Anaïs s’était toujours passionnée pour l’art. Des souvenirs lui revenaient. Des légendes selon lesquelles Titien lui-même avait intégré du sang dans ses toiles. Rubens aussi aurait utilisé cette matière organique pour renforcer la chaleur de ses lumières, la vibration de ses chairs. Un autre mythe courait : au XVIIe siècle, on avait recours au sang humain pour fabriquer de la « mummie », une mixture qui, mélangée avec l’huile et les couleurs, constituait un glacis d’excellente qualité pour le fond des toiles.
Que ces histoires soient vraies ou fausses, peu importait : elles nourrissaient maintenant le scénario d’Anaïs. Elle n’était pas assez calée en chimie pour deviner à quel moment l’hémoglobine et son oxyde de fer pouvaient intervenir mais elle était certaine que l’Olympe de l’assassin ressemblait à ça : une galerie d’art abritant des plaques de sang séché et de chlorure d’or.
— Chatelet, c’est fini.
La gardienne se tenait devant elle. Elle demanda si elle pouvait photocopier quelques pages. On lui répondit que non. Elle n’insista pas. Au fil des couloirs et des portes verrouillées, son excitation ne retombait pas. Les daguerréotypes. L’alchimie. Le sang. Elle était certaine de tenir quelque chose mais comment vérifier ?

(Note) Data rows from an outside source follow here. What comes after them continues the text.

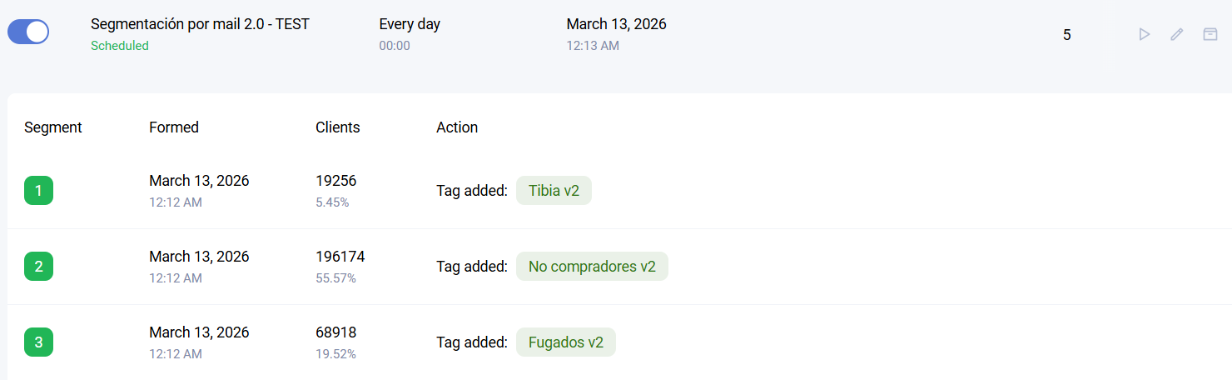Open the Fugados v2 tag

coord(565,343)
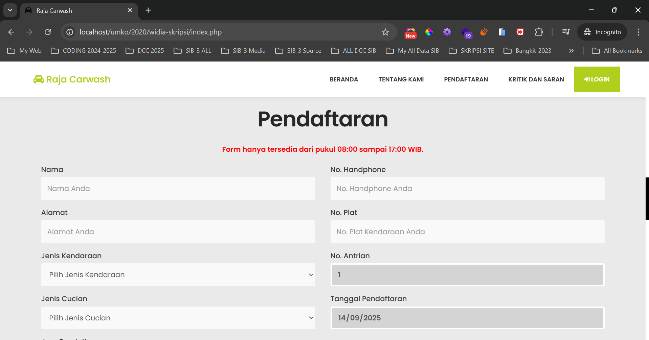Click the extension icon showing badge 19
Viewport: 649px width, 340px height.
coord(467,32)
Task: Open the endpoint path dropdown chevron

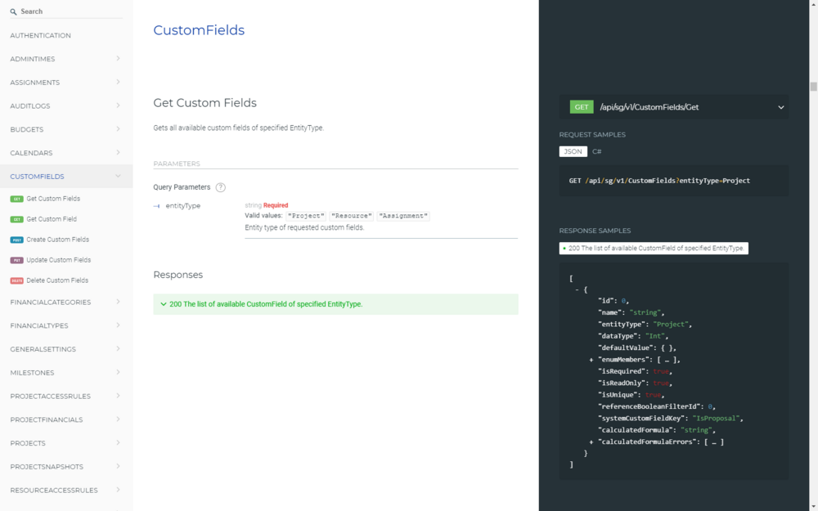Action: [780, 107]
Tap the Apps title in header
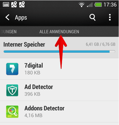Viewport: 119px width, 125px height. coord(21,18)
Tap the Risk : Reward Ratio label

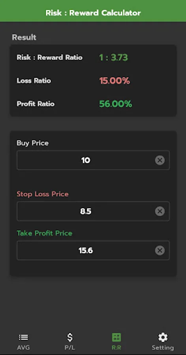tap(50, 58)
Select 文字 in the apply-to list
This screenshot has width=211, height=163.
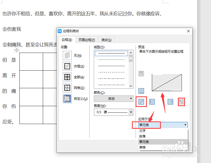[143, 131]
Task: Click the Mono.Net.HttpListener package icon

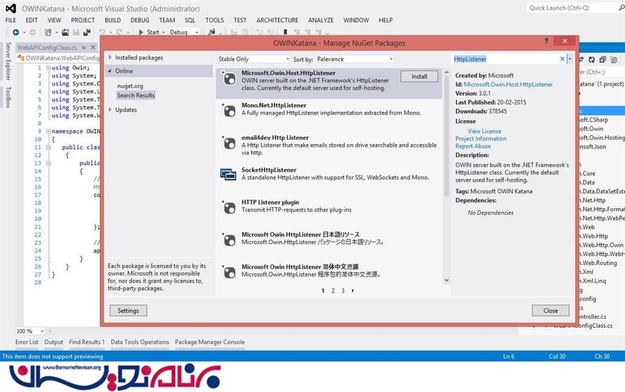Action: (x=228, y=111)
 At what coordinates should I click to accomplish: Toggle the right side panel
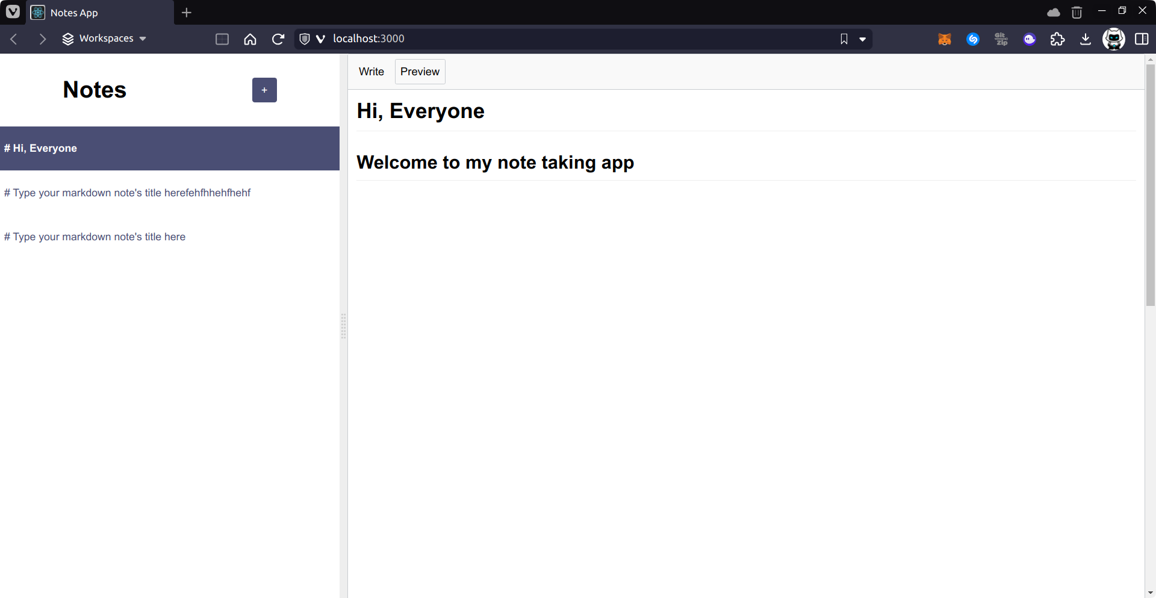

En guise de réponse, la porte de sa cellule se referma sur elle. Elle s’allongea sur son lit et perçut, de l’autre côté du mur, la radio d’une prisonnière. Le « 6-9 » de la station NRJ. Lily Allen, de passage à Paris, était interviewée par un animateur. La chanteuse anglaise expliquait qu’elle connaissait la première dame de France, Carla Bruni.
— Vous seriez prête à chanter en duo avec elle ? demanda l’animateur.
— Je sais pas… Carla est grande et moi, je suis toute petite. Ça ferait bizarre. Il vaudrait mieux que je fasse un duo avec Sarkozy !
Anaïs trouva la force de sourire. Elle adorait Lily Allen. Surtout la chanson « 22 » qui retrace, en quelques mots, le destin ordinaire et désespérant d’une trentenaire qui n’a pas vu passer sa jeunesse. Chaque fois qu’elle voyait le clip de la chanson, des filles dans les toilettes d’une boîte de nuit qui, en se refaisant une beauté devant le miroir, espèrent se refaire une vie, elle se voyait elle-même :
It’s sad but it’s true how society says her life is already over
There’s nothing to do and there’s nothing to say.
Elle ferma les yeux et revint aux images mythiques.
Des daguerréotypes laqués de sang.
Il fallait qu’elle sorte d’ici.
Qu’elle retrouve la trace du salopard.
Qu’elle stoppe le prédateur aux techniques de vampire.